The art of weaving palm fronds into baskets and bags by hand has been practiced in Yemen for years—passed on from generation to generation—but artists and craftspeople are struggling to find a market for their wares.

Mohammed Al-Khawlani sits in a small shop behind the Grand Mosque in the Old City, showing off a variety of traditional handicrafts.
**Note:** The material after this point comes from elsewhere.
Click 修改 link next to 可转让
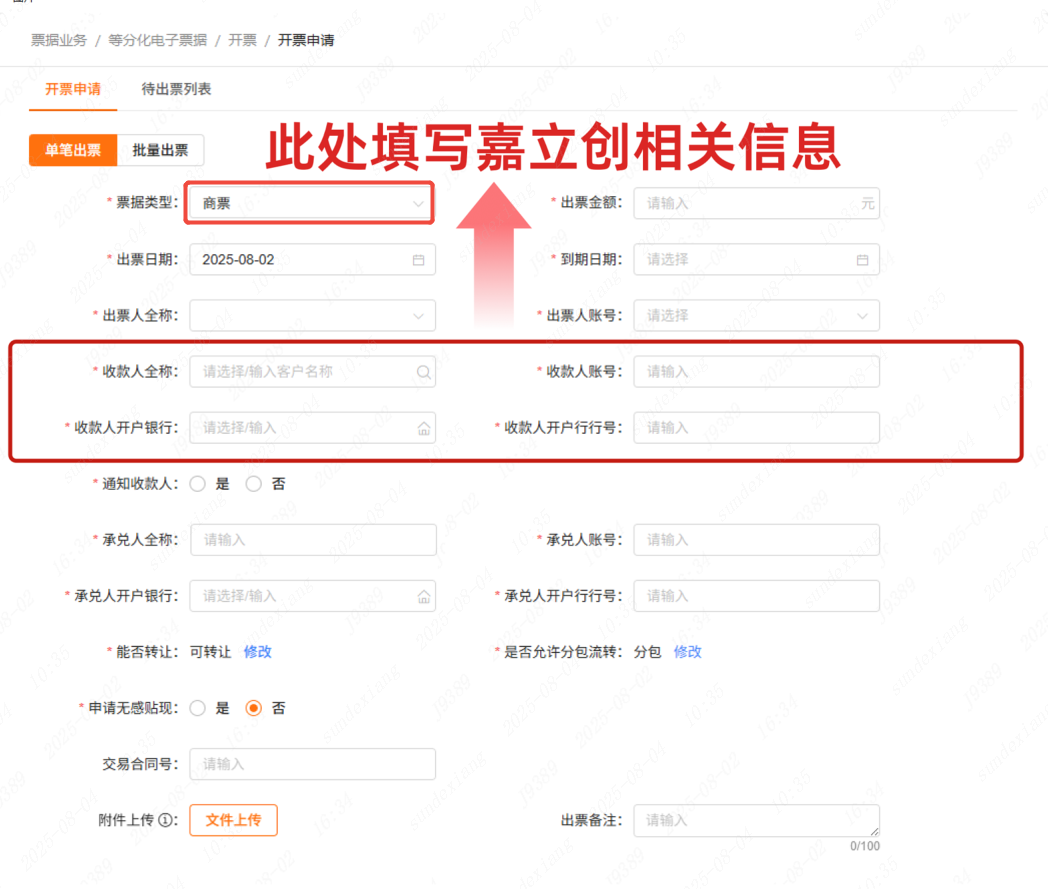tap(257, 652)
Everything he sells is made in Yemen.

One group of items stands apart, for its simplicity and beauty—a collection of women’s bags woven with palm fronds.

This is a traditional Yemeni model, Al-Khawlani explains.
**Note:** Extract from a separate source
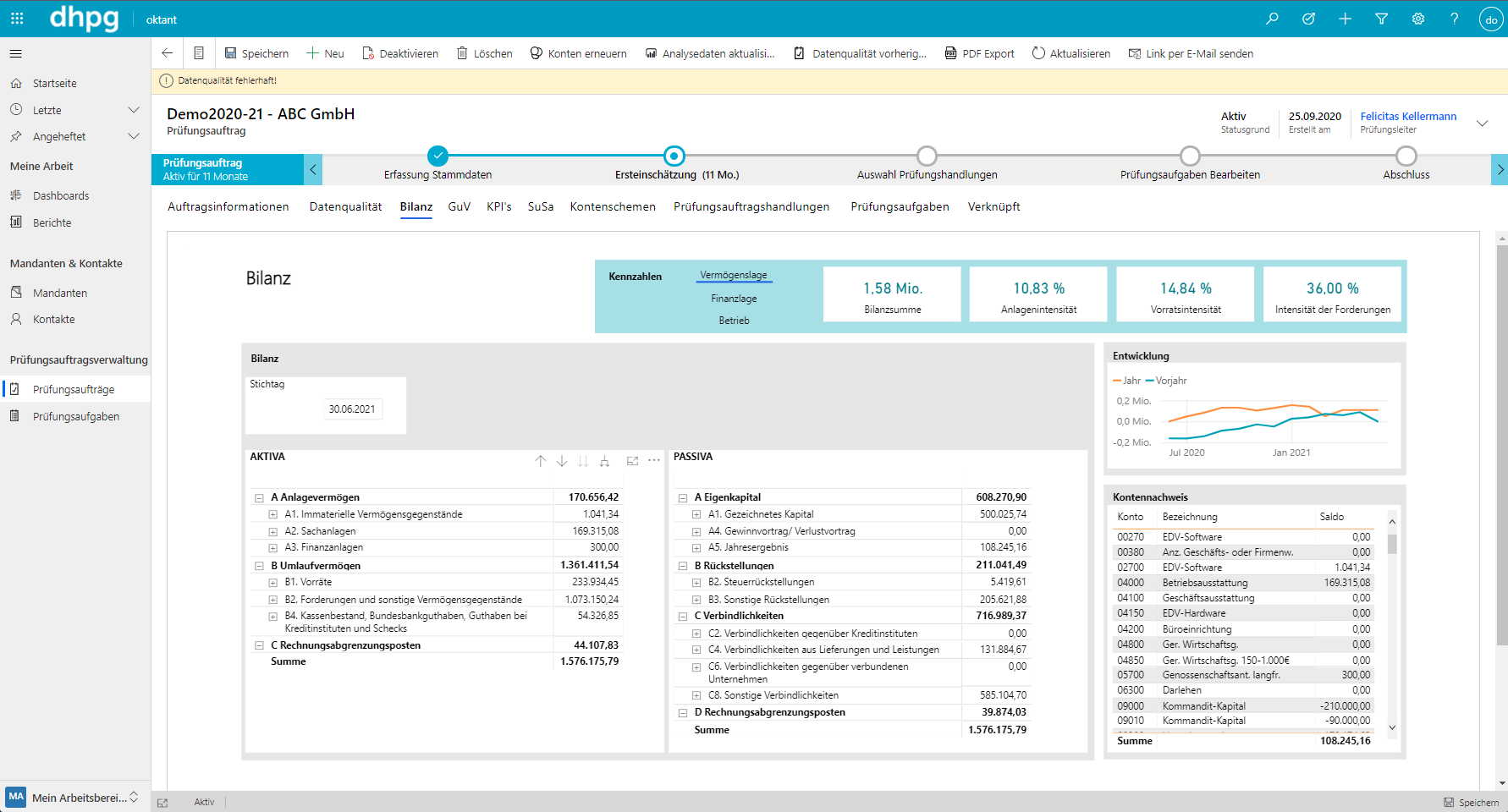Expand the Letzte sidebar section
The width and height of the screenshot is (1508, 812).
coord(133,110)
Though the materials needed to make the woven bags are available particularly in coastal areas where palms are planted, these products lack marketing.

Fikri Al-Mafa, who works at the Small and Microfinance Enterprises Agency, said that these artisans need better promotion.

“Seventy-five percent of the weavers of these bags are poor, and have no other means of income except from their handicrafts,” he said.

In 2012, the agency launched a project, hoping to get more of the traditional bags on the international market. (A similar project had been launched in 2009.)

Al-Mafa said they began by surveying areas famous for making the woven bags as well as seeking out artist associations.

Hind Talib, the project officer, said that their initiatives took a hit because of the popular uprisings of 2011.

“It was difficult to export,” she says. “Flights to those countries stopped,” she said.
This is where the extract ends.